### Prompt
Exactly reproduce the line containing "Open the Badges page in sidebar" together with every line after it, through the end of the entries, and give nothing more.

---------------

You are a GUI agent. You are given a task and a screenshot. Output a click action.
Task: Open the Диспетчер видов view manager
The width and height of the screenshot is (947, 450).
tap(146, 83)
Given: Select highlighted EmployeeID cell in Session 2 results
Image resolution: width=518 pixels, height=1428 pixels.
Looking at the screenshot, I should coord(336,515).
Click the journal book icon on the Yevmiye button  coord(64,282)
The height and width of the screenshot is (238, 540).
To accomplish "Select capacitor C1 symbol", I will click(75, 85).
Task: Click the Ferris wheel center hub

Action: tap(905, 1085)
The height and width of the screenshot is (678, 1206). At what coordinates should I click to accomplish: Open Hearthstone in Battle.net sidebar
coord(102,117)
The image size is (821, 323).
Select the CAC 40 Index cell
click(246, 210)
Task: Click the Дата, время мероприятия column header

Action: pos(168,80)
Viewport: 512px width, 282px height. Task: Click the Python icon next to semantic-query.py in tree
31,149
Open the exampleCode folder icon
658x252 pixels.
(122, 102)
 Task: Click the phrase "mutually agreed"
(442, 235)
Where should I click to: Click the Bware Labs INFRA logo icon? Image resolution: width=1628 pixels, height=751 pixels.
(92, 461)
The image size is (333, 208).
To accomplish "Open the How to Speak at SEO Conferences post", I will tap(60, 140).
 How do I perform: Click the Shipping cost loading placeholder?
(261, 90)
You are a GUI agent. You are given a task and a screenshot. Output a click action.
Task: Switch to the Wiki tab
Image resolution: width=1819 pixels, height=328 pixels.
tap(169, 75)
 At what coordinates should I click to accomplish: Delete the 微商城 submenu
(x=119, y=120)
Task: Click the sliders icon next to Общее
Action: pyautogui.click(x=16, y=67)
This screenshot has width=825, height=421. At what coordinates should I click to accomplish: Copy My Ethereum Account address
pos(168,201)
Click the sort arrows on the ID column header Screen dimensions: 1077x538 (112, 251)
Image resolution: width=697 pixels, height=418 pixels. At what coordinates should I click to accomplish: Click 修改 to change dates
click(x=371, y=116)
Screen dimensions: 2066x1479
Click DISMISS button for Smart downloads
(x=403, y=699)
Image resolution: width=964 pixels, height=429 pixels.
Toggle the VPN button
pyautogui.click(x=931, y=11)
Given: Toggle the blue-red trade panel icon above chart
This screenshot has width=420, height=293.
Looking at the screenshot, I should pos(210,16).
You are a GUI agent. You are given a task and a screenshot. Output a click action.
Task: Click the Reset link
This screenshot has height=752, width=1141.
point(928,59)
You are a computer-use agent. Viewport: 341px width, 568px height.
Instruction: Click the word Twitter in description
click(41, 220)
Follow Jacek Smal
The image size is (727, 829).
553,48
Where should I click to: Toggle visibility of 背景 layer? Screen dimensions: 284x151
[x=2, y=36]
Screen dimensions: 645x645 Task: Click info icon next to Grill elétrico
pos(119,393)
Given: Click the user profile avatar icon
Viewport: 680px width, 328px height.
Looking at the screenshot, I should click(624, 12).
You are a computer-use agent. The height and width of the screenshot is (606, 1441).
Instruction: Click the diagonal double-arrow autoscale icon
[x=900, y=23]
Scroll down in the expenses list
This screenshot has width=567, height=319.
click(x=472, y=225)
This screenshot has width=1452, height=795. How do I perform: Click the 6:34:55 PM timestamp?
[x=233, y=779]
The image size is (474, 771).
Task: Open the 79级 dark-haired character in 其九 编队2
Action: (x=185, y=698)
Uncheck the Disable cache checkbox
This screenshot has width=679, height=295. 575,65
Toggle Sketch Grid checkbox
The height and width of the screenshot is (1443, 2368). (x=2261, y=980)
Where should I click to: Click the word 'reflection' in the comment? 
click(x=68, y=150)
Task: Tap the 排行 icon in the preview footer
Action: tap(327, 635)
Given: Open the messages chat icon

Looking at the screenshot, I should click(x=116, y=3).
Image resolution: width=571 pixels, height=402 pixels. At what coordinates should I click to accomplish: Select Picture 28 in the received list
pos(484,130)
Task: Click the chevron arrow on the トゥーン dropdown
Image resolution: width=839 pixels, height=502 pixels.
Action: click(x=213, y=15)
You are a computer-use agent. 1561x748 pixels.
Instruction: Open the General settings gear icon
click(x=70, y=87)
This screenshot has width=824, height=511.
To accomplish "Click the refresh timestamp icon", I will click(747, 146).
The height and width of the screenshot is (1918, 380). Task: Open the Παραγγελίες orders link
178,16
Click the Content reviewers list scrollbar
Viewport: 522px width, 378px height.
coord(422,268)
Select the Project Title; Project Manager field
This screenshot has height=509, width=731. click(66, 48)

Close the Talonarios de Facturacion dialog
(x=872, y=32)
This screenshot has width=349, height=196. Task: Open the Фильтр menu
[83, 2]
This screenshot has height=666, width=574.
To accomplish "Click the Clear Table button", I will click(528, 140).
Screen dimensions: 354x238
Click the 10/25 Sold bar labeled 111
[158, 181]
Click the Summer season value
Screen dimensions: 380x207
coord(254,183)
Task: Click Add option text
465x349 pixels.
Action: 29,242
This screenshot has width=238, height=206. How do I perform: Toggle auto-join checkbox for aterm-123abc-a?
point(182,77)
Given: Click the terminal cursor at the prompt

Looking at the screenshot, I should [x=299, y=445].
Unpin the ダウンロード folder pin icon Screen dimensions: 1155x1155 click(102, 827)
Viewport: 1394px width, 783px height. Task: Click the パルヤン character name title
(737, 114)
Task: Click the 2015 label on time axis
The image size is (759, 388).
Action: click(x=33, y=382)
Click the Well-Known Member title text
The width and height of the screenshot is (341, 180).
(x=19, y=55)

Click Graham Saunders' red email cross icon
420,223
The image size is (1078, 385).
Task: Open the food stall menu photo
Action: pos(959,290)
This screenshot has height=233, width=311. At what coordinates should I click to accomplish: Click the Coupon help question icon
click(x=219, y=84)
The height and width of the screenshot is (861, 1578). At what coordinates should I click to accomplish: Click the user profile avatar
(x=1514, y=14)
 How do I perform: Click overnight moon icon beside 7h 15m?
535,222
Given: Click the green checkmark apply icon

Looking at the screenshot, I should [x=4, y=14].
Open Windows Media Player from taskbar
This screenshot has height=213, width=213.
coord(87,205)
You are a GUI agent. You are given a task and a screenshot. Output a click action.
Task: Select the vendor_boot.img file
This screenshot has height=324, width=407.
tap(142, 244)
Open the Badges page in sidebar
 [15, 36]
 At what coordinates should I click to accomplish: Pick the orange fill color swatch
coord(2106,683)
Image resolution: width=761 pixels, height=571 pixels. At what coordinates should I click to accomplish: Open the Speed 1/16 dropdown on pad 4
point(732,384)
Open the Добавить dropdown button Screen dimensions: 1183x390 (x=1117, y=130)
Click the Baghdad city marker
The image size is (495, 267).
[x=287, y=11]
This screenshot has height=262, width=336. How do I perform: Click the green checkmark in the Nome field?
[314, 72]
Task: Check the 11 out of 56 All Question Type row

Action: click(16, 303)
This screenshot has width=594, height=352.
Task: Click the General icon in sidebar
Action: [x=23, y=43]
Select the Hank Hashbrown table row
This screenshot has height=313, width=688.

---------------

### Answer to the exercise
Open the Badges page in sidebar
 [15, 36]
 At what coordinates should I click to accomplish: Pick the orange fill color swatch
coord(2106,683)
Image resolution: width=761 pixels, height=571 pixels. At what coordinates should I click to accomplish: Open the Speed 1/16 dropdown on pad 4
point(732,384)
Open the Добавить dropdown button Screen dimensions: 1183x390 (x=1117, y=130)
Click the Baghdad city marker
The image size is (495, 267).
[x=287, y=11]
This screenshot has height=262, width=336. How do I perform: Click the green checkmark in the Nome field?
[314, 72]
Task: Check the 11 out of 56 All Question Type row

Action: click(16, 303)
This screenshot has width=594, height=352.
Task: Click the General icon in sidebar
Action: [x=23, y=43]
Select the Hank Hashbrown table row
This screenshot has height=313, width=688.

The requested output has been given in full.